§ **DIRECTIONS**: Copy exactly and only the lines running from the one that contains "Task: Click the save results disk icon" to the final line of the data below, without the pictures.

(Collected data)
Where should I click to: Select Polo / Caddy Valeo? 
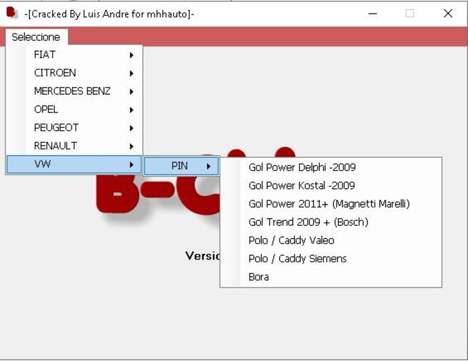coord(292,240)
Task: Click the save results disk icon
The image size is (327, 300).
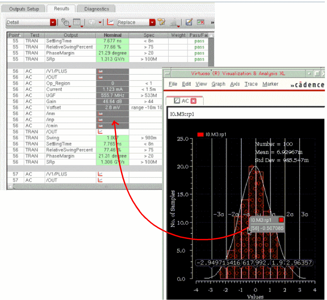Action: coord(189,22)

§ **WRITTEN ANSWER**:
Task: Click the save results disk icon
The image size is (327, 300).
Action: coord(189,22)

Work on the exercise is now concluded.